■ DOCUMENT EXTRACT
--------------------------------------------------
That may have been an overstatement, but as with so many Jewish communities in the region, small numbers and vulnerability limited what could be done.
Pressure from national groups was not welcomed, because Selma’s Jews had been trying to fit in with the broader community and they did not want non-Jews to associate them with the vocal national groups.
In 1956, members of Selma’s B’nai B’rith lodge issued a statement urging groups like the ADL and American Jewish Committee to concentrate on Jewish issues and stay out of the debate over segregation.
Sociologist Marshall Bloom, whose 1966 senior thesis at Amherst was about the Jewish community of Selma, stated that fewer than one-fifth of Selma’s Jews could be described as “strongly segregationist,” but many felt they had to make an appearance of going along with the White Citizens’ Council. The Councils were more middle and upper class than the Ku Klux Klan, but also used intimidation and occasionally violence to fight against integration.
In 1965, Bloom co-founded the Southern Courier, a Selma independent newspaper that emphasized coverage of civil rights.
When the Selma demonstrations took place, there was still resentment against national organizations coming in to make their statements while members of the Selma Jewish community were suffering an economic backlash.
The Jewish Segregationist
While passionate segregationists were quite few in the Jewish community, Selma had one in Sol Tepper. A close friend of notorious Dallas County Sheriff Jim Clark, Tepper answered much of Clark’s mail, in letter form and in a weekly radio show.
Tepper also established a Committee for the Economic Improvement of Colored People in 1963 — where he offered northern communities that spoke of integration the opportunity to receive some of Selma’s blacks.
Tepper was a member of Clark’s “posse,” an unofficial group of Klansmen and others who were seen as an anti-civil rights force. When Tepper showed up as the demonstrations intensified in early 1965, he brought an M-1 army rifle, which even Clark’s chief deputy told him not to use.
Tepper’s presence in the White Citizens’ Council kept anti-Semitism at bay. When one member showed up with a copy of the anti-Semitic newspaper Thunderbolt, Tepper thundered that he would meet anyone outside. That was the last time that paper appeared at a meeting.
After Bloody Sunday coverage critical of Selma was found even in Alabama media outlets, Tepper railed against what he saw as the unjust criticism of those who were trying to maintain law and order in the face of lawlessness by outsiders.
After Unitarian Reverend James Reeb was beaten by segregationists in Selma on March 9 and died two days later, there was a national outpouring of condemnation. In response, Tepper circulated “Ten Big Questions Regarding the Death of Reverend Reeb in Selma, Alabama,” alleging that it was the civil rights activists themselves who had killed him.
--------------------------------------------------
■ REQUIRED TASK
Return the stretch of the passage on Selma's Jewish community from "Tepper also established" through "at a meeting.".
--------------------------------------------------
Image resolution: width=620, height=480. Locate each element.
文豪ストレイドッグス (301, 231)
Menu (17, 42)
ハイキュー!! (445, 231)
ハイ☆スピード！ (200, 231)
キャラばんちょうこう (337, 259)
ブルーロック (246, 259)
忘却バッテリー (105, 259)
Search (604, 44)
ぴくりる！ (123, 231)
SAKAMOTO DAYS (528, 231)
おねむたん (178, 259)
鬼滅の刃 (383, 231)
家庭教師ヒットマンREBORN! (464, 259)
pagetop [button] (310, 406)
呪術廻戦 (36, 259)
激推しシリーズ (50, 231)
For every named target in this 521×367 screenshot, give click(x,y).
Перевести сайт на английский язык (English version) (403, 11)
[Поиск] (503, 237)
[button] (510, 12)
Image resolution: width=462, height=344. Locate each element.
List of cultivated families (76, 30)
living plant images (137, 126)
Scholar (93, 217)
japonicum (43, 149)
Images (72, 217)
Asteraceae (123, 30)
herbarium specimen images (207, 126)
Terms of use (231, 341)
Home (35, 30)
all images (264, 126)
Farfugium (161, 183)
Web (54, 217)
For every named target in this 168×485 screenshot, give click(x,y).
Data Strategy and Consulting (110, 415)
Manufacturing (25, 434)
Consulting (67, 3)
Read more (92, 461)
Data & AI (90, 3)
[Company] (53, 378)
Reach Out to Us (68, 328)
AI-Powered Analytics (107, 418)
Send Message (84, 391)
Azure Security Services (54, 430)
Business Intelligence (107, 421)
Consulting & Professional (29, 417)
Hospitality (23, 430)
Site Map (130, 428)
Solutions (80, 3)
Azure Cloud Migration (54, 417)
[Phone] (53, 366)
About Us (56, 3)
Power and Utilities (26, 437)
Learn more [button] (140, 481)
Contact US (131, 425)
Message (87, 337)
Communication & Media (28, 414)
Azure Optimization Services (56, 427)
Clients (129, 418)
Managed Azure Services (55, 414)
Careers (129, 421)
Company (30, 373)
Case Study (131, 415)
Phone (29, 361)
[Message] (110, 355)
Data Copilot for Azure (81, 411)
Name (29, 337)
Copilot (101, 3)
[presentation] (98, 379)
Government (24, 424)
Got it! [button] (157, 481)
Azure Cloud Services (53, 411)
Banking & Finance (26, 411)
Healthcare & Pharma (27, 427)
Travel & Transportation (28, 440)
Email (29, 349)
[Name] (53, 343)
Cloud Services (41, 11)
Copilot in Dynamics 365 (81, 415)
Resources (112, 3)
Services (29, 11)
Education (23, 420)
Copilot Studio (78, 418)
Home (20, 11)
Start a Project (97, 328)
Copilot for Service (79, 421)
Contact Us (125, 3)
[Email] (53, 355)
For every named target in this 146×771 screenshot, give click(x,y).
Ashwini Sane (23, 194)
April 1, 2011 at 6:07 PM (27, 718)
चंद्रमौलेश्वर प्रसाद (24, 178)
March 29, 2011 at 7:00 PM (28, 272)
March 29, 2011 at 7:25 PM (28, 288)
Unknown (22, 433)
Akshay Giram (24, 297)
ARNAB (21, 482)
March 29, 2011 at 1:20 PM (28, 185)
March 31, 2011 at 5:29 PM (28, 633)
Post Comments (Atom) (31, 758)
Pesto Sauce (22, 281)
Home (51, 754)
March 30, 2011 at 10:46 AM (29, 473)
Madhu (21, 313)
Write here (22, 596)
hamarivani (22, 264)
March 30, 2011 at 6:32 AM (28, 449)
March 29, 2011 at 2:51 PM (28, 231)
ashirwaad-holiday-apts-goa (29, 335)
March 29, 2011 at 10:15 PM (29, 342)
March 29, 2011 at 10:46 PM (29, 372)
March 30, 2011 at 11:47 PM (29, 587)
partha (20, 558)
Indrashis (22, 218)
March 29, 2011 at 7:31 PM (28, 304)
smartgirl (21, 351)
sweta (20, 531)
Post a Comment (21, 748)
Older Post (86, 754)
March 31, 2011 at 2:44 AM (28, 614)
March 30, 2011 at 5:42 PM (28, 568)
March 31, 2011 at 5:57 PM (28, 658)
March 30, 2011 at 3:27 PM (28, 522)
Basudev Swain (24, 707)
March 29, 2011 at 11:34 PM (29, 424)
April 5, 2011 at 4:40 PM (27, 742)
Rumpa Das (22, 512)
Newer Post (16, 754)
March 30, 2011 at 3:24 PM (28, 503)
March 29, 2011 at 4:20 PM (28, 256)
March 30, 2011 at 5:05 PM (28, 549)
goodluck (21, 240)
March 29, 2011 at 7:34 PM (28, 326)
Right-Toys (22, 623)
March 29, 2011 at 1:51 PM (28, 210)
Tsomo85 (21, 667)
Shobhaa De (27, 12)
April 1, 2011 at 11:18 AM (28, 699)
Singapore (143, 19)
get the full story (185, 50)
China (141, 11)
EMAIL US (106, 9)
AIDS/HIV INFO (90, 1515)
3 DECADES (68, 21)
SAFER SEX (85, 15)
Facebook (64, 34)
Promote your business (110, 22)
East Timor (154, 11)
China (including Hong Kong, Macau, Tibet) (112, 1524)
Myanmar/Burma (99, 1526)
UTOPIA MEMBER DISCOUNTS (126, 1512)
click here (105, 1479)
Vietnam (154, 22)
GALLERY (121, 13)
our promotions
--------------------------------------------------
■ EXERCISE RESPONSE
Tepper also established a Committee for the Economic Improvement of Colored People in 1963 — where he offered northern communities that spoke of integration the opportunity to receive some of Selma’s blacks.
Tepper was a member of Clark’s “posse,” an unofficial group of Klansmen and others who were seen as an anti-civil rights force. When Tepper showed up as the demonstrations intensified in early 1965, he brought an M-1 army rifle, which even Clark’s chief deputy told him not to use.
Tepper’s presence in the White Citizens’ Council kept anti-Semitism at bay. When one member showed up with a copy of the anti-Semitic newspaper Thunderbolt, Tepper thundered that he would meet anyone outside. That was the last time that paper appeared at a meeting.